YOUR TASK
In the entries below, the lines from the one with "Task: Open the Trash in the Dock" through the one with "Image resolution: width=800" are to be copied exactly; both ends count.

THE INPUT
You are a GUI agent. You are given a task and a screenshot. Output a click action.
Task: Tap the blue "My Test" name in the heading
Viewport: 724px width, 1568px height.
--
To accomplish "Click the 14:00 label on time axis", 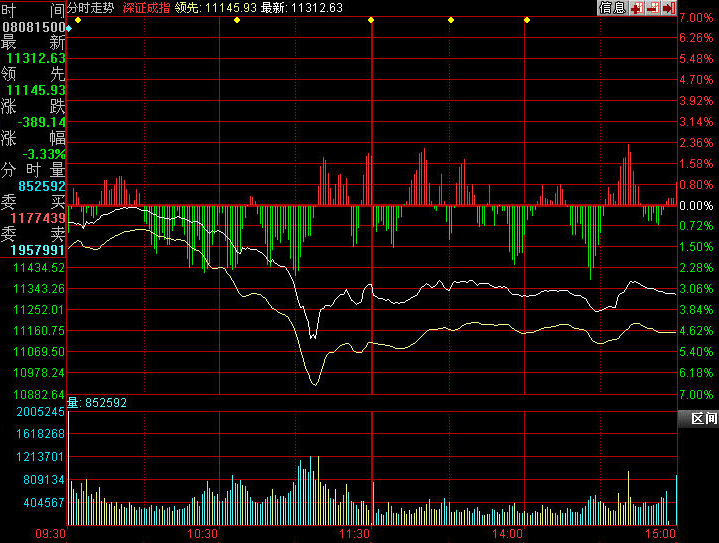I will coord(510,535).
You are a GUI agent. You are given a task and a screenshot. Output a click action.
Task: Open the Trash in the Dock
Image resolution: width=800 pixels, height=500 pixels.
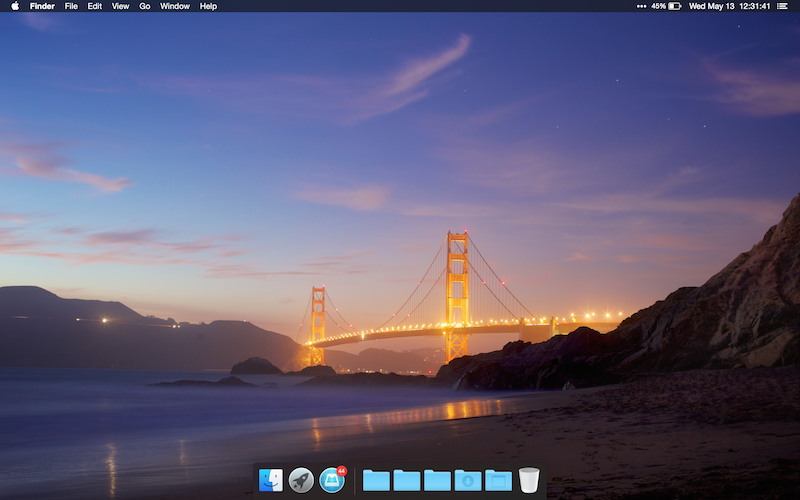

REPLY
Task: Open the Trash in the Dock
Image resolution: width=800 pixels, height=500 pixels.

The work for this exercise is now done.